Tongzhou district will improve cycling lanes
Beijing's Tongzhou district, where the capital's sub-city center is located, plans to upgrade 40 roads to build a better non-motorized traffic system in the next three years, according to the local authority.
The district government said recently that pedestrians and cyclists will both have exclusive lanes, which will be safer and more convenient.
More importantly, the district will build a 2.7-kilometer bike-only lane to connect the city's administration office buildings to residential areas for staff.
According to the plan, the new lane will be linked with existing bike lanes.
Ju Mei, who works in a municipal department in Tongzhou, said she likes cycling, which is both healthy and convenient.
Last summer, major city government departments moved to work in Tongzhou's sub-city center to ease traffic congestion in central Beijing.
"Currently, I still commute by subway from my home in downtown Beijing to the Tongzhou office, which takes one and a half hours for a single trip every day," Ju said. "I would be happy if I could get a place to live in Tongzhou and use the bike lane to commute."
Beijing's first dedicated bike lane opened on May 31. The 6.5-km bike lane largely helps ease traffic congestion between Huilongguan, a densely populated community in the capital's northern Changping district, and Shangdi, where a large number of high-tech companies are located.
An average of 11,600 people commute to work daily in the area.
The road has a maximum speed of no more than 15 kilometers per hour, and entry is forbidden to pedestrians, electric bicycles and other vehicles, said Hou Xiaoming, chief engineer of the Beijing Municipal Commission of Transport.
There are three lanes, including a reversible lane, on the 6-meter-wide road.
"The road has great significance for the capital's green travel," he said.
Conveyor belts for bikes and other power assisting devices are installed at the six entrances and exits of the inclined road, which can help commuters save energy when going up and ensuring safety when going down.

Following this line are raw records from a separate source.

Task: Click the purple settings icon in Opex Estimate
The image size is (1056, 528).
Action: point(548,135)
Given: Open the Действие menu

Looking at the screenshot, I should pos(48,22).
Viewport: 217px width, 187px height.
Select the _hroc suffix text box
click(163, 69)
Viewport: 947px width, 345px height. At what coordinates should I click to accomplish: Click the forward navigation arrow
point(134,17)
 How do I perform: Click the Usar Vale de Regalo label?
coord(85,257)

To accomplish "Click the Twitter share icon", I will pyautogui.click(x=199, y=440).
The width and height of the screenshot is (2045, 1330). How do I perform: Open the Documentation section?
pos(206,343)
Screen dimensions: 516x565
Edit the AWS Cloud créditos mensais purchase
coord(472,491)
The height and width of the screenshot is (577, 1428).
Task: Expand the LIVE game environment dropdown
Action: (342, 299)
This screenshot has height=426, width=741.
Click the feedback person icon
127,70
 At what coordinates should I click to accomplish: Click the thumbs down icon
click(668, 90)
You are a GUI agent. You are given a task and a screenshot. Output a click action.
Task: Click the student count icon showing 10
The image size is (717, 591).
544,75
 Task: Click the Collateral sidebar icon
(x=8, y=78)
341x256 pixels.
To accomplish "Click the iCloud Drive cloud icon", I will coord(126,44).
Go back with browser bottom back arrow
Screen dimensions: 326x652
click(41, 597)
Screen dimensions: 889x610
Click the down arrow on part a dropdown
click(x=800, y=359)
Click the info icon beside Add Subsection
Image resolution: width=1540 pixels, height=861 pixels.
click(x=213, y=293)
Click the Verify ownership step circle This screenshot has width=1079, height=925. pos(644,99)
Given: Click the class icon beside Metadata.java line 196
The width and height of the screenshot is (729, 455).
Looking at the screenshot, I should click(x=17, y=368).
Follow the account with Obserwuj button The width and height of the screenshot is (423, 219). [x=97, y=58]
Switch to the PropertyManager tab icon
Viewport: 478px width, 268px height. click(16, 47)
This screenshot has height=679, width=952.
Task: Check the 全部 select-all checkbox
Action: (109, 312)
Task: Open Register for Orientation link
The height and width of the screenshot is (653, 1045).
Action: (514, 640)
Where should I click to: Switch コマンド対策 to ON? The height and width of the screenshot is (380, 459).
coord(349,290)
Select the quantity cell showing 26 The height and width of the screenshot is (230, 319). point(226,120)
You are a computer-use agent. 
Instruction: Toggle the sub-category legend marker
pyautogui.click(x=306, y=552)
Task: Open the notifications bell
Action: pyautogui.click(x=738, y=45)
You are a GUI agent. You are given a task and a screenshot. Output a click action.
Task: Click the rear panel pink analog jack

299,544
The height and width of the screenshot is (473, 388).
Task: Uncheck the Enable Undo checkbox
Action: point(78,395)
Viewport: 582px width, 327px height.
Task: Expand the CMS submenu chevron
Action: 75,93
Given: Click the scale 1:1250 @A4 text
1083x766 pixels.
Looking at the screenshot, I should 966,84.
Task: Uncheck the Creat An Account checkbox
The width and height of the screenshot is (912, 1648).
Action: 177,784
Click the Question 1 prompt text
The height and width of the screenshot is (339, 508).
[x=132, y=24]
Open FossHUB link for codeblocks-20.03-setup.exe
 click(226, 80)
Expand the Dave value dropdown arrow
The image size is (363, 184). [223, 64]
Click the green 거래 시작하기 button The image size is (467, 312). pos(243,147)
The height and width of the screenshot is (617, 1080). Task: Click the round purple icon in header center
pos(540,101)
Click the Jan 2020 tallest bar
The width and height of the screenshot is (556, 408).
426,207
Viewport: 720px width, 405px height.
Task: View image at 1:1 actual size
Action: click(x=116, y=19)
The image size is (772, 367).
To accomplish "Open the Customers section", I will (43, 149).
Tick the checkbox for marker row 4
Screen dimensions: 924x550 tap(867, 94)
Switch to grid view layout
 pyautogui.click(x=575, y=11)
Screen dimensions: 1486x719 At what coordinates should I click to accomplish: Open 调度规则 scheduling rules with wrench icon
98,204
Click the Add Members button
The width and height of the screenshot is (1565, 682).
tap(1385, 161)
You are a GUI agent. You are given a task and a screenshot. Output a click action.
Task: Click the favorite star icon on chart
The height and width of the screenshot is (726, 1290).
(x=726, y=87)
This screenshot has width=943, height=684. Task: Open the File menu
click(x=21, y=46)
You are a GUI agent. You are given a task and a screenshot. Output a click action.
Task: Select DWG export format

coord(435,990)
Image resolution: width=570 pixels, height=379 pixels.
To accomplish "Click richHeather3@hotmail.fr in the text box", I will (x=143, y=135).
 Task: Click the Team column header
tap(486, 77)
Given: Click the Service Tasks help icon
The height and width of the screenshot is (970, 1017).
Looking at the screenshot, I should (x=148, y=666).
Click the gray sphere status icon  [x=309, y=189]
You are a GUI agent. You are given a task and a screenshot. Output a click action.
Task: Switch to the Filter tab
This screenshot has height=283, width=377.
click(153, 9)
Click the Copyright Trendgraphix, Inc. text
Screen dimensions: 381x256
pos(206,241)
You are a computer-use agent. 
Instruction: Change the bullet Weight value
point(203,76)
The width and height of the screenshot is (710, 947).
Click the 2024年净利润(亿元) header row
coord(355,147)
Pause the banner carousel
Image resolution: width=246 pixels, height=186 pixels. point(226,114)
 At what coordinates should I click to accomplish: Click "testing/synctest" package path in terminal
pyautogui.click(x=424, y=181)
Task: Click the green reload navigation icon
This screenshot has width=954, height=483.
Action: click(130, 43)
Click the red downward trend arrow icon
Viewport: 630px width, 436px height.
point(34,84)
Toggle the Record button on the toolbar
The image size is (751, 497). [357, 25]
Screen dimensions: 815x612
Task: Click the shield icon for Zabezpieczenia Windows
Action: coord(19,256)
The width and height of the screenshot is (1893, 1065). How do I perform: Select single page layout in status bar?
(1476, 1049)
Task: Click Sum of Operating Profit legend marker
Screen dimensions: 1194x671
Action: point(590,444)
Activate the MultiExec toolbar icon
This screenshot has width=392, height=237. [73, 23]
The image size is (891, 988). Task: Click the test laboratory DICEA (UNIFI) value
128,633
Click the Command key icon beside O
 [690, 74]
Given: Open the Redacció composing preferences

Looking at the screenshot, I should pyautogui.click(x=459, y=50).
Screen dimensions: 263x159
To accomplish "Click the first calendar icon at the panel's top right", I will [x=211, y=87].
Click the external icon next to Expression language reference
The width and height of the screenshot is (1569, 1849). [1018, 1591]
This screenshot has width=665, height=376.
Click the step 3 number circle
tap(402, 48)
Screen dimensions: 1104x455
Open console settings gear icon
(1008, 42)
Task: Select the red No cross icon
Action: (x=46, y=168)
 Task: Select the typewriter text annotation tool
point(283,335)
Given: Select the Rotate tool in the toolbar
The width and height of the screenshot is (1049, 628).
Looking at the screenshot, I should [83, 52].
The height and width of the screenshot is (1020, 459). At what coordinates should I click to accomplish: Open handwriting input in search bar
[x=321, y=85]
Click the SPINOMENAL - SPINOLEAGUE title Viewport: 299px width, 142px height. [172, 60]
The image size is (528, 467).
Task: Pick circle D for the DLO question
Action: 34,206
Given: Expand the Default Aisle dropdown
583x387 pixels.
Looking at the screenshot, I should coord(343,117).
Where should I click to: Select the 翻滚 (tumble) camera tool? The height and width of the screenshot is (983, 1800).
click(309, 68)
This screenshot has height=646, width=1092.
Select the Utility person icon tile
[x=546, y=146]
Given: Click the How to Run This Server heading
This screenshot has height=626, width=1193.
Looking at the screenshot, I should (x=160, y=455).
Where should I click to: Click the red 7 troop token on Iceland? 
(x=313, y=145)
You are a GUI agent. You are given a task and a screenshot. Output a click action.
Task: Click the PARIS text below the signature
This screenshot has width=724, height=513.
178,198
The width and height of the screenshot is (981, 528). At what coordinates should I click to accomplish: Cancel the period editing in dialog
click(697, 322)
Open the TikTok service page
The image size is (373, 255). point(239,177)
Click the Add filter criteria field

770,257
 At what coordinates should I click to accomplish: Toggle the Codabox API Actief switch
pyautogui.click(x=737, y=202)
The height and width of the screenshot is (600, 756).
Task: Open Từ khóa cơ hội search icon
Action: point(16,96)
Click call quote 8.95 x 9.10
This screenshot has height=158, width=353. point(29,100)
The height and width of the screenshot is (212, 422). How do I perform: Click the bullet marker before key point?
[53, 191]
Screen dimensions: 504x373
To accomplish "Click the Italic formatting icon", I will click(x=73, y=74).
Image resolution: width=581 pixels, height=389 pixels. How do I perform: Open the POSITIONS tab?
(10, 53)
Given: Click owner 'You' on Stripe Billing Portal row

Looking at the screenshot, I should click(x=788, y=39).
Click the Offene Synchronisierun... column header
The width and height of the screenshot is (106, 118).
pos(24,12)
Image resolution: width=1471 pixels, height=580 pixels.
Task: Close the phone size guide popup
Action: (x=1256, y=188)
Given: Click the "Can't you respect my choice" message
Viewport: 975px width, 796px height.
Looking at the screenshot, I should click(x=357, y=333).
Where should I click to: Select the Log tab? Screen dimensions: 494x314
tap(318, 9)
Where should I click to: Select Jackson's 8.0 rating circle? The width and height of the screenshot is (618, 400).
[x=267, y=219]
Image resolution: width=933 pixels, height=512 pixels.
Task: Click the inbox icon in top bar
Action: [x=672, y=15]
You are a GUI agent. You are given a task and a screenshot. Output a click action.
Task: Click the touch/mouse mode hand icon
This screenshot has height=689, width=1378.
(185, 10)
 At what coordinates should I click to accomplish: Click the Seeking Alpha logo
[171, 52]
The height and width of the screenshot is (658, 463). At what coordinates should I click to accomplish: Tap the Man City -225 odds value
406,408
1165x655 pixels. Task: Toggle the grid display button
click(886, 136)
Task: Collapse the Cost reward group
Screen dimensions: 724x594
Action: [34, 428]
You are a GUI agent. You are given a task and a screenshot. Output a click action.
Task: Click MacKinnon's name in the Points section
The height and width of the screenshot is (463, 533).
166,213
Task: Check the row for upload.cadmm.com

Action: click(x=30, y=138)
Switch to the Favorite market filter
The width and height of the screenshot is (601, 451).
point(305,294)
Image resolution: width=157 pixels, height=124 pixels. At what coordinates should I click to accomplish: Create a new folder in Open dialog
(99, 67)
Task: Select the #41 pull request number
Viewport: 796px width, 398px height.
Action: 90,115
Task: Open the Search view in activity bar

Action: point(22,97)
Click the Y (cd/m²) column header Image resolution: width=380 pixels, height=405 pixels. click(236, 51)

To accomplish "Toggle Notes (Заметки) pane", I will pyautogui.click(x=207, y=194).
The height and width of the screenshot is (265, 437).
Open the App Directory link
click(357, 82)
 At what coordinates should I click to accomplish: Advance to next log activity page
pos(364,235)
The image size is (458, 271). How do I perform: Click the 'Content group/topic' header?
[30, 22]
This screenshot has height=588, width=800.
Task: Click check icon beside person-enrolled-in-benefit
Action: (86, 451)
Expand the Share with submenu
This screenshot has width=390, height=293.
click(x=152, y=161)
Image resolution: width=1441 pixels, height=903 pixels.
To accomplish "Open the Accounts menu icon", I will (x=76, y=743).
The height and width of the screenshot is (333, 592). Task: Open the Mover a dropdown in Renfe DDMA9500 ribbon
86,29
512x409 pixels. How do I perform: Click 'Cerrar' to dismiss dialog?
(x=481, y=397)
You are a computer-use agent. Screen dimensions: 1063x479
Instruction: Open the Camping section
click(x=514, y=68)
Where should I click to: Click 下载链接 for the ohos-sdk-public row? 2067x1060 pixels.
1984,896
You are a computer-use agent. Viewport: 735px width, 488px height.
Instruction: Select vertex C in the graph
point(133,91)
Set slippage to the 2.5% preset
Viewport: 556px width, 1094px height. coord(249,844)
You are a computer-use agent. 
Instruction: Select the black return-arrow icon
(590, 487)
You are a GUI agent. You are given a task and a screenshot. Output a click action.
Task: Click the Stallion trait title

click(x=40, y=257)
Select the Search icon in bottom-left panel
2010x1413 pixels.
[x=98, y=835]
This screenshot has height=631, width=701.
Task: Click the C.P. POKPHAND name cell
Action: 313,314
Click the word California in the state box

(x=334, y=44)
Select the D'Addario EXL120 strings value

As an increasing number of citizens choose cycling for their transportation, road conditions for city cyclists have been improved by the authorities to meet the needs.
"Sometimes I feel a little dangerous when I ride a bike because there is no clear line between the car lanes and bike lanes," said Wang Lei, a 30-year-old clerk living in Tongzhou.
She said she has noticed there are already some roads painted with colorful bike signs.
"I'm sure more bike lanes will attract more people to ride bikes instead of driving cars."